▶ [RECORDS FOR THE TASK]:
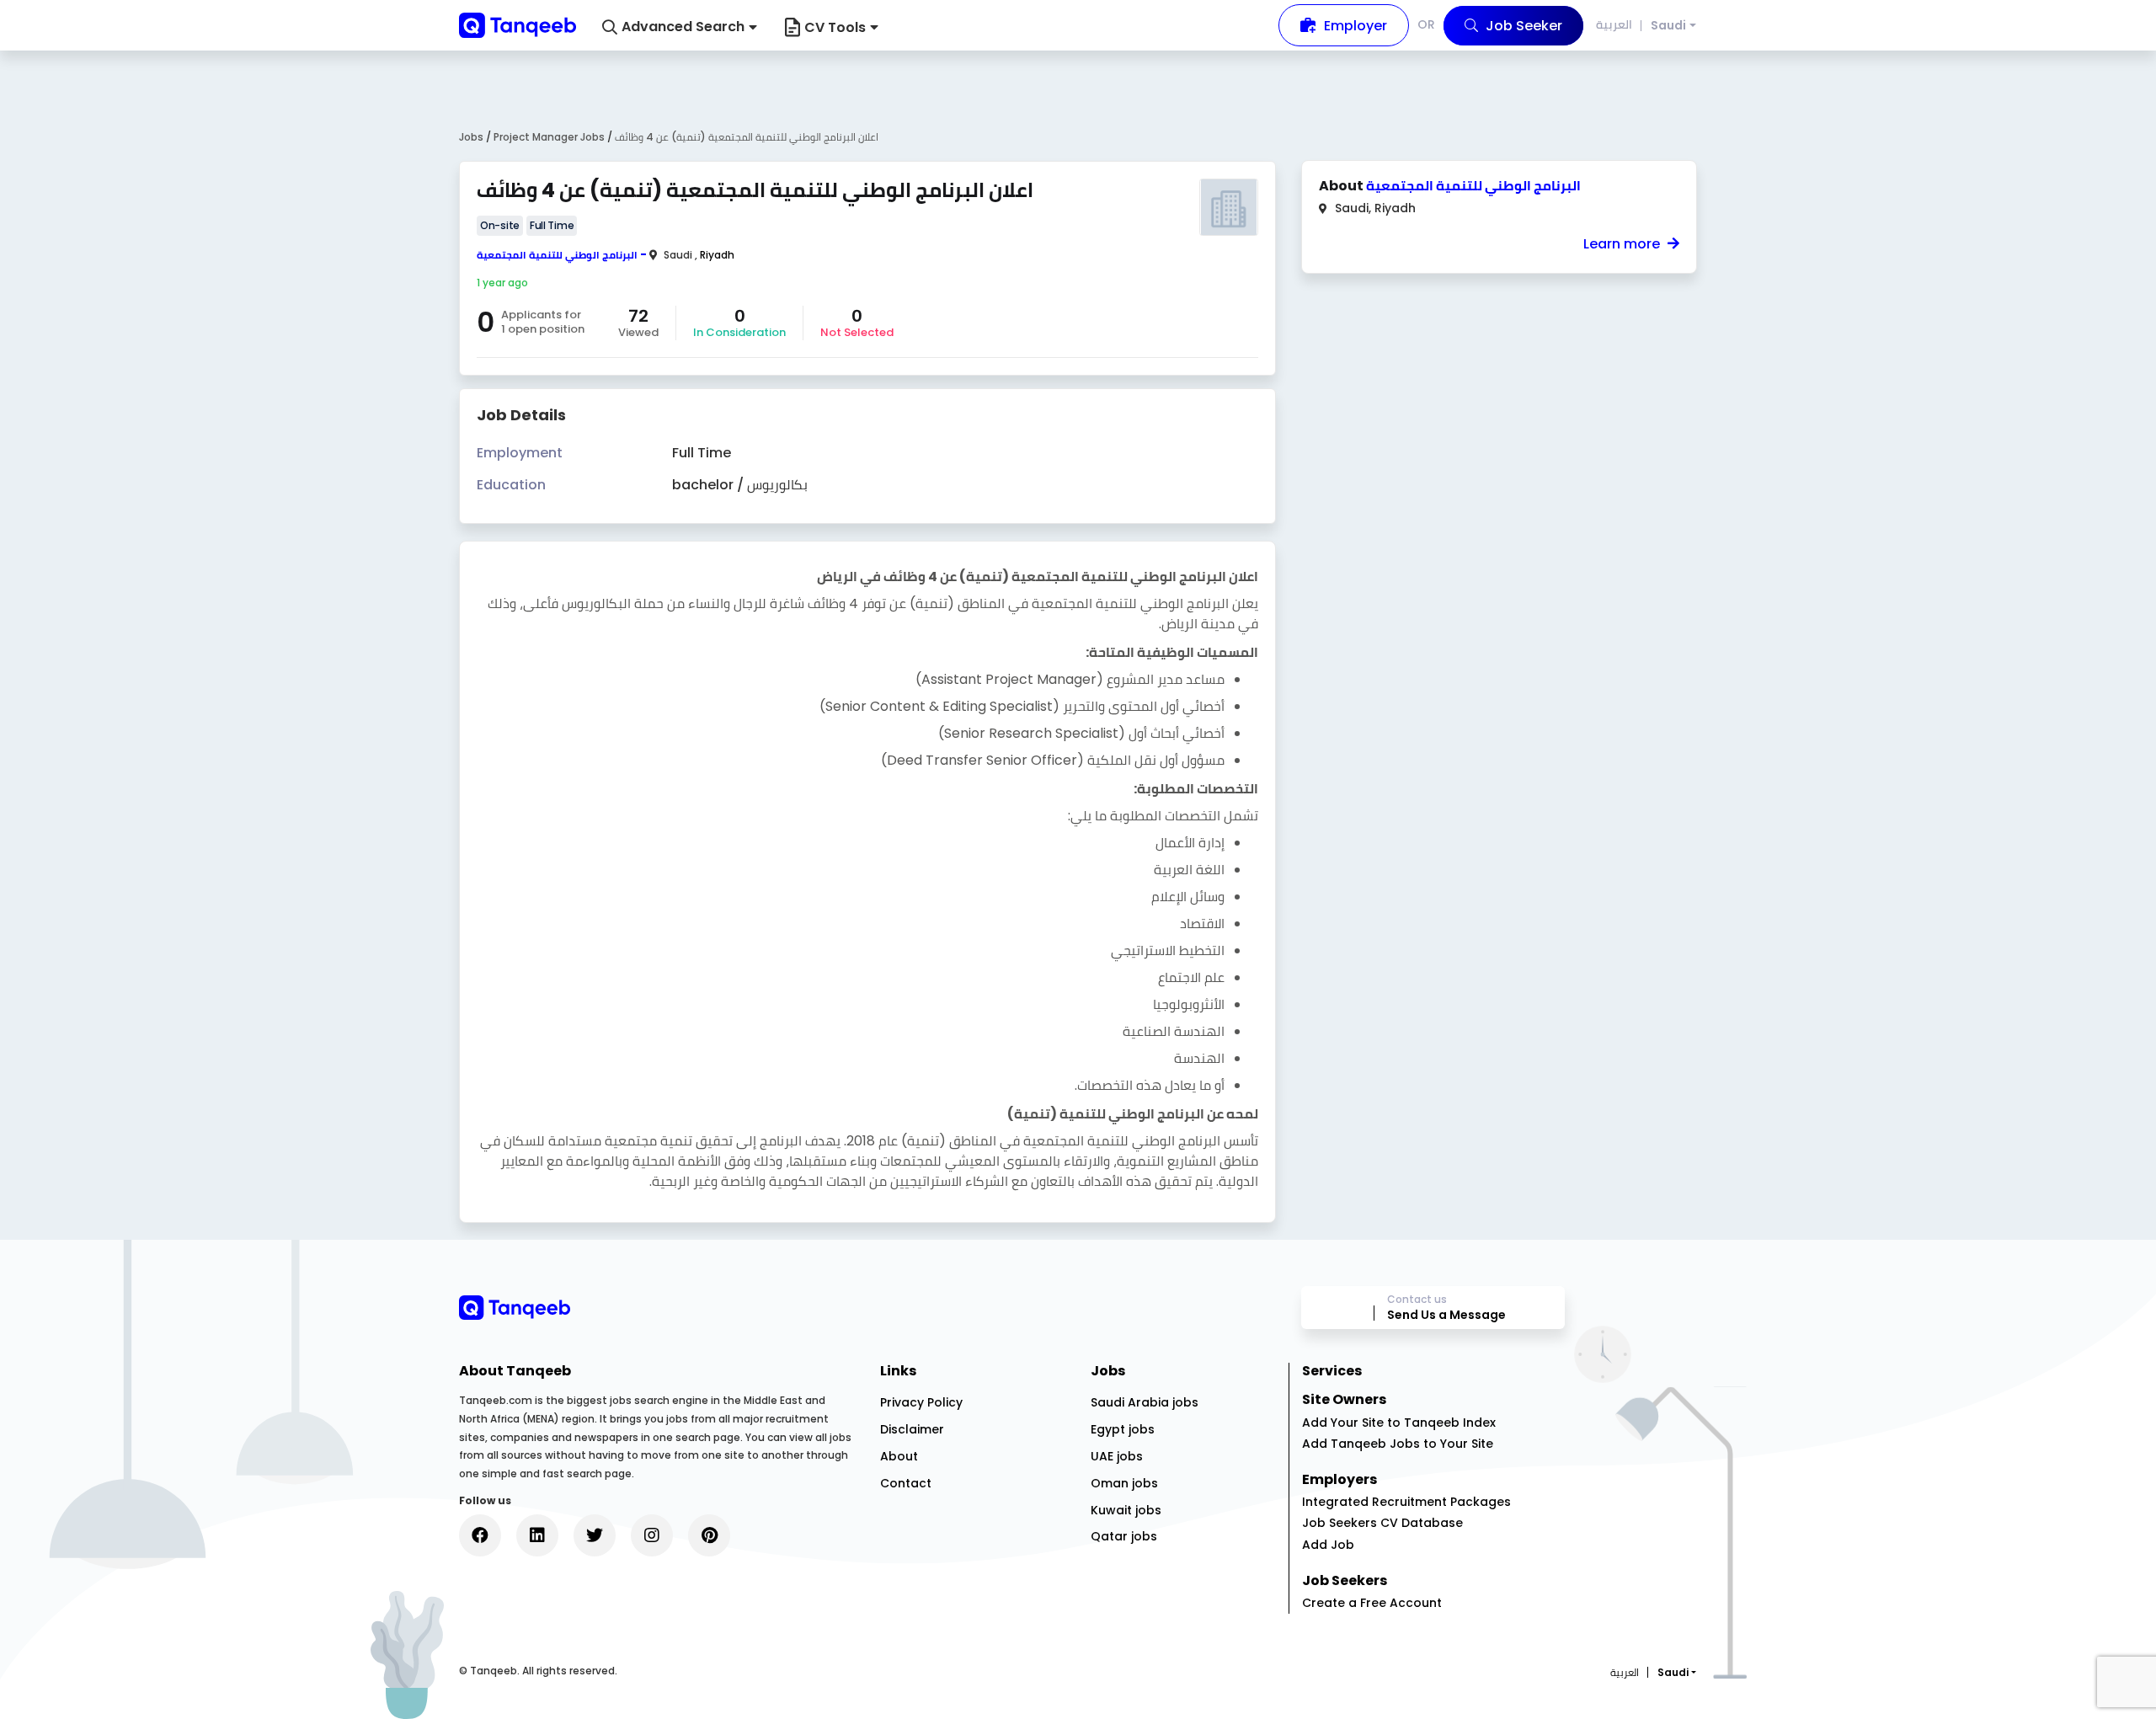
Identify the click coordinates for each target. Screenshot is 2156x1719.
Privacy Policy (921, 1402)
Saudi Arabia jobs (1144, 1402)
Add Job (1328, 1544)
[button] (680, 27)
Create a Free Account (1372, 1602)
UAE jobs (1117, 1456)
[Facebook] (480, 1535)
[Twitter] (595, 1535)
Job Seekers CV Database (1382, 1522)
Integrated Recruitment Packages (1406, 1501)
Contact (905, 1483)
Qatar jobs (1124, 1536)
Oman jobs (1124, 1483)
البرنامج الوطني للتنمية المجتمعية (557, 255)
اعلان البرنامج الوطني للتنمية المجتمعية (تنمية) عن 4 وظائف (746, 137)
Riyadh (717, 255)
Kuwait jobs (1126, 1510)
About (899, 1456)
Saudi (1668, 26)
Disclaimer (912, 1429)
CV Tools (835, 27)
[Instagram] (652, 1535)
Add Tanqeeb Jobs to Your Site (1397, 1443)
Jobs (471, 137)
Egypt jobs (1123, 1429)
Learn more (1623, 244)
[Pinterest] (709, 1535)
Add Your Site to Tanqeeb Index (1399, 1422)
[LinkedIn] (537, 1535)
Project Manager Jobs (550, 137)
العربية (1614, 24)
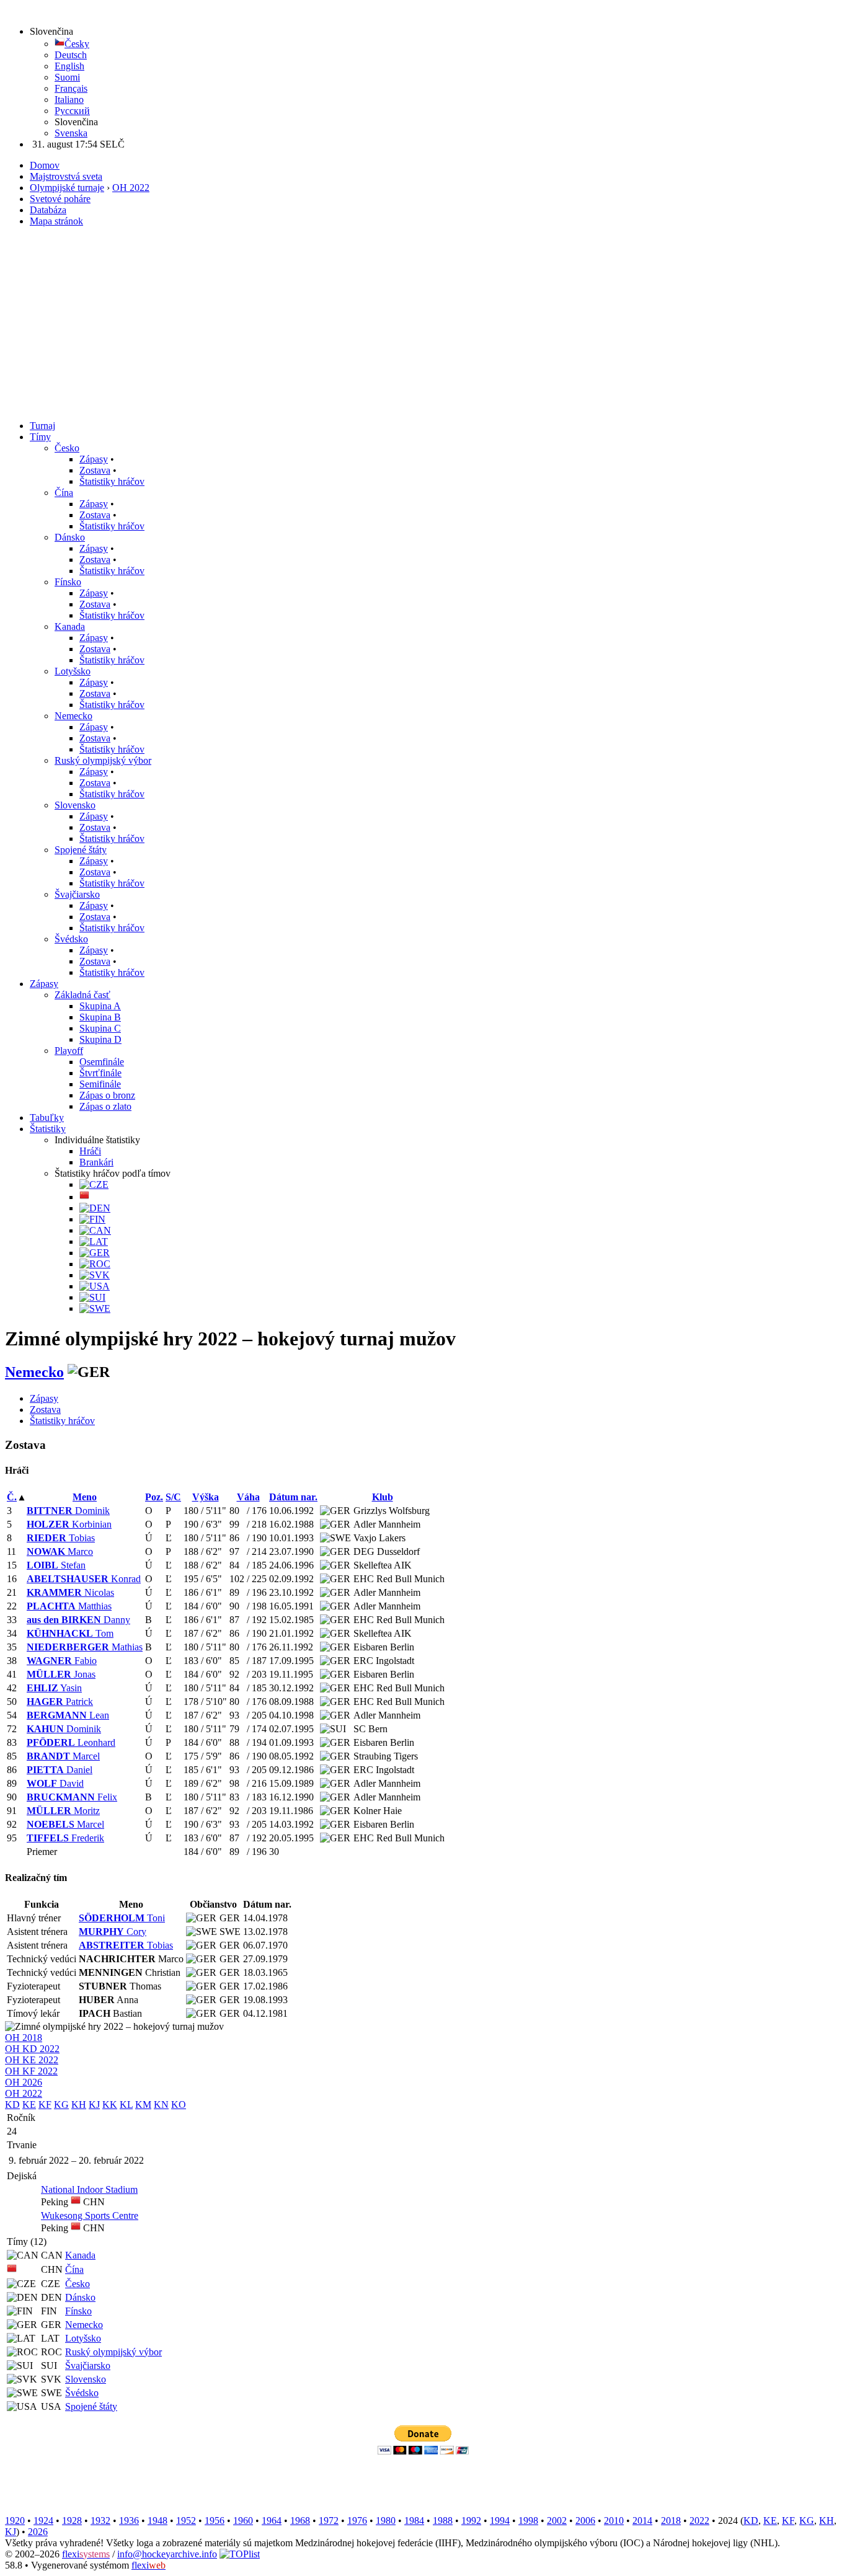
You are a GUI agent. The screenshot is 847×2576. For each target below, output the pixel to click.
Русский (72, 110)
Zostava (94, 470)
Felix (72, 1797)
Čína (64, 492)
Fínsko (68, 582)
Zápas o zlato (105, 1106)
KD (12, 2104)
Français (71, 88)
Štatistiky (48, 1128)
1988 (443, 2520)
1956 (214, 2520)
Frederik (65, 1838)
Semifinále (100, 1084)
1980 (386, 2520)
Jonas (61, 1674)
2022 (699, 2520)
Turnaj (42, 425)
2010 (614, 2520)
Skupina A (100, 1006)
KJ (94, 2104)
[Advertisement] (423, 323)
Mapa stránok (56, 221)
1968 (300, 2520)
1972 (329, 2520)
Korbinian (69, 1524)
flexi (86, 2554)
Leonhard (71, 1742)
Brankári (96, 1162)
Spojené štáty (81, 849)
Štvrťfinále (100, 1073)
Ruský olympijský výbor (103, 760)
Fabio (62, 1660)
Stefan (56, 1565)
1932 (100, 2520)
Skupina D (100, 1039)
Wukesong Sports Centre (89, 2215)
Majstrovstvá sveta (66, 176)
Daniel (59, 1769)
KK (109, 2104)
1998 (528, 2520)
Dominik (68, 1510)
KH (78, 2104)
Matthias (69, 1606)
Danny (78, 1619)
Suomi (67, 77)
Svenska (71, 133)
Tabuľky (47, 1117)
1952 (186, 2520)
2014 (642, 2520)
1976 (357, 2520)
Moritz (63, 1810)
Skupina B (100, 1017)
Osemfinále (101, 1061)
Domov (45, 165)
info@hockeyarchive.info (167, 2554)
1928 (72, 2520)
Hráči (90, 1151)
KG (61, 2104)
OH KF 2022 (31, 2071)
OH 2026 (23, 2082)
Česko (67, 448)
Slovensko (75, 805)
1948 (157, 2520)
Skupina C (100, 1028)
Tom (70, 1633)
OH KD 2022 (32, 2048)
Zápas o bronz (107, 1095)
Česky (76, 43)
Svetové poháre (60, 198)
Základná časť (82, 994)
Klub (382, 1497)
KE (29, 2104)
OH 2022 (130, 187)
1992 (471, 2520)
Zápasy (93, 459)
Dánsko (70, 537)
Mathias (85, 1647)
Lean (68, 1715)
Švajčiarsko (77, 894)
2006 (585, 2520)
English (69, 66)
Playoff (69, 1050)
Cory (112, 1931)
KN (161, 2104)
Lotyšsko (73, 671)
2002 (557, 2520)
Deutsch (71, 55)
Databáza (48, 210)
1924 (43, 2520)
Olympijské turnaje (67, 187)
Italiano (69, 99)
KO (178, 2104)
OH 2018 (23, 2037)
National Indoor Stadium (89, 2189)
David (55, 1783)
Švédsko (71, 939)
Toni (122, 1918)
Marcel (63, 1756)
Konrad (84, 1578)
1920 (15, 2520)
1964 (272, 2520)
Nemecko (73, 715)
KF (44, 2104)
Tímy (40, 437)
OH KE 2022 (31, 2060)
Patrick (60, 1701)
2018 (671, 2520)
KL (126, 2104)
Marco (60, 1551)
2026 (38, 2531)
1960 (243, 2520)
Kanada (70, 626)
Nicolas (70, 1592)
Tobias (61, 1538)
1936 (129, 2520)
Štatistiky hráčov (111, 481)
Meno (85, 1497)
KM (143, 2104)
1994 (500, 2520)
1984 (414, 2520)
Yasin (54, 1688)
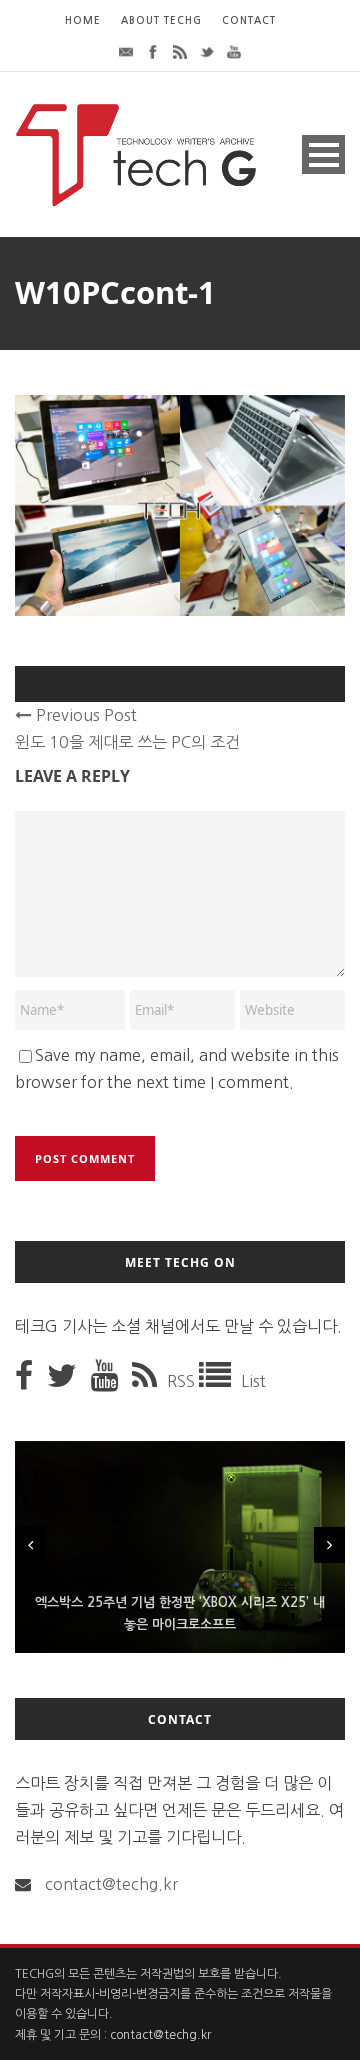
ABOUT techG (161, 20)
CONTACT (249, 20)
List (253, 1381)
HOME (83, 20)
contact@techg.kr (111, 1884)
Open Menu (323, 154)
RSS (183, 1381)
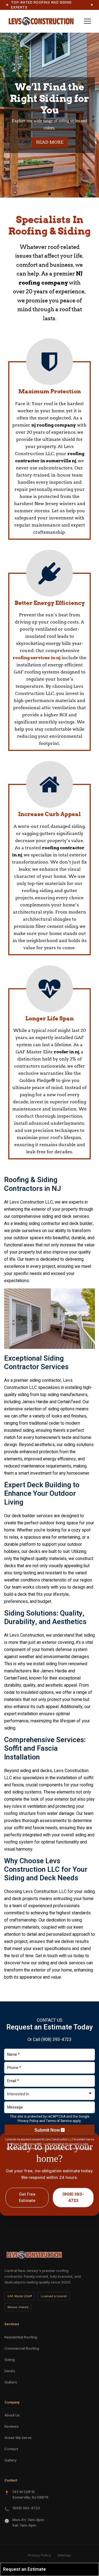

▶ [EXERCISE DETAILS]: Repeat, exactly as they stand above, the lines from the line with "Česky (76, 43)" to the line with "Tímy (40, 437)", both lines included.

▶ [OUTPUT]:
Česky (76, 43)
Svetové poháre (60, 198)
Základná časť (82, 994)
Klub (382, 1497)
KE (29, 2104)
OH 2022 (130, 187)
1992 (471, 2520)
Zápasy (93, 459)
Dánsko (70, 537)
Mathias (85, 1647)
Lean (68, 1715)
Švajčiarsko (77, 894)
2006 (585, 2520)
English (69, 66)
Playoff (69, 1050)
Cory (112, 1931)
KN (161, 2104)
Lotyšsko (73, 671)
2002 (557, 2520)
Deutsch (71, 55)
Databáza (48, 210)
1924 (43, 2520)
Olympijské turnaje (67, 187)
Italiano (69, 99)
KO (178, 2104)
OH 2018 (23, 2037)
National Indoor Stadium (89, 2189)
David (55, 1783)
Švédsko (71, 939)
Toni (122, 1918)
Marcel (63, 1756)
Konrad (84, 1578)
1920 (15, 2520)
1964 (272, 2520)
Nemecko (73, 715)
KF (44, 2104)
Tímy (40, 437)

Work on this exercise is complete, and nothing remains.